— Task to complete —
Reproduce, exactly and in full, only the lines below from the one containing "Task: Click the green" through the one containing "The width and".

*** Material supplied

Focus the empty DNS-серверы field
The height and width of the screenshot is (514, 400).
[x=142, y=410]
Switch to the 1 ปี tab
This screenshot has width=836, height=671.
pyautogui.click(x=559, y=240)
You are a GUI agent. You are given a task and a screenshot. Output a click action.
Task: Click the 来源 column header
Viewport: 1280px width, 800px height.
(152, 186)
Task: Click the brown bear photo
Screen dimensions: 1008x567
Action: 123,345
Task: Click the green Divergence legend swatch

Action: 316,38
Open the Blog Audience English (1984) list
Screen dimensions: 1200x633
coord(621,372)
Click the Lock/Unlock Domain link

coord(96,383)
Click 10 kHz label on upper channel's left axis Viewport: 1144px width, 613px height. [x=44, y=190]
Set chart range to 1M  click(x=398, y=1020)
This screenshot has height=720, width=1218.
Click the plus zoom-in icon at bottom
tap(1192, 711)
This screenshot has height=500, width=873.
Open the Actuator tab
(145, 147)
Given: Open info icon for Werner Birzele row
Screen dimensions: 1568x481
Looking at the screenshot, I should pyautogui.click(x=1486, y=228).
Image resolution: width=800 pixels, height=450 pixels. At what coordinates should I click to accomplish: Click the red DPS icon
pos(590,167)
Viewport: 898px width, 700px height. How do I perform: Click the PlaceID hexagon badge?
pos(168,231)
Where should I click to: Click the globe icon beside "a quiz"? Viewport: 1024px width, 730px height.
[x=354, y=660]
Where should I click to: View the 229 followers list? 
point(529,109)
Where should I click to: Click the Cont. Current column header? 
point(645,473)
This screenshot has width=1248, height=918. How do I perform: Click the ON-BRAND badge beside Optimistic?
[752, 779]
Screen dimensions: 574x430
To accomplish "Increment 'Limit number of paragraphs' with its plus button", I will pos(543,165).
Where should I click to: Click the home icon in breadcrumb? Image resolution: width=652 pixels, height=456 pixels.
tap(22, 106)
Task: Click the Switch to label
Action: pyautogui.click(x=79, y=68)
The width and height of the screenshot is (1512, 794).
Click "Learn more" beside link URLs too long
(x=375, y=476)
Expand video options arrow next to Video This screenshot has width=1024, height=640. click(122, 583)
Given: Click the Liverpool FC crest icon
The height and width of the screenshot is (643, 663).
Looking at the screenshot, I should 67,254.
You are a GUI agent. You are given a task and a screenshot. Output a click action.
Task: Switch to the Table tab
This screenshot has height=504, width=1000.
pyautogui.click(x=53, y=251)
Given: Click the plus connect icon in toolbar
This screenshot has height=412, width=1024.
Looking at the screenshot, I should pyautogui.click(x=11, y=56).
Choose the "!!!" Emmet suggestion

******

— Solution below —
Task: Click the green Divergence legend swatch

Action: 316,38
Open the Blog Audience English (1984) list
Screen dimensions: 1200x633
coord(621,372)
Click the Lock/Unlock Domain link

coord(96,383)
Click 10 kHz label on upper channel's left axis Viewport: 1144px width, 613px height. [x=44, y=190]
Set chart range to 1M  click(x=398, y=1020)
This screenshot has height=720, width=1218.
Click the plus zoom-in icon at bottom
tap(1192, 711)
This screenshot has height=500, width=873.
Open the Actuator tab
(145, 147)
Given: Open info icon for Werner Birzele row
Screen dimensions: 1568x481
Looking at the screenshot, I should pyautogui.click(x=1486, y=228).
Image resolution: width=800 pixels, height=450 pixels. At what coordinates should I click to accomplish: Click the red DPS icon
pos(590,167)
Viewport: 898px width, 700px height. How do I perform: Click the PlaceID hexagon badge?
pos(168,231)
Where should I click to: Click the globe icon beside "a quiz"? Viewport: 1024px width, 730px height.
[x=354, y=660]
Where should I click to: View the 229 followers list? 
point(529,109)
Where should I click to: Click the Cont. Current column header? 
point(645,473)
This screenshot has width=1248, height=918. How do I perform: Click the ON-BRAND badge beside Optimistic?
[752, 779]
Screen dimensions: 574x430
To accomplish "Increment 'Limit number of paragraphs' with its plus button", I will pos(543,165).
Where should I click to: Click the home icon in breadcrumb? Image resolution: width=652 pixels, height=456 pixels.
tap(22, 106)
Task: Click the Switch to label
Action: pyautogui.click(x=79, y=68)
The width and height of the screenshot is (1512, 794).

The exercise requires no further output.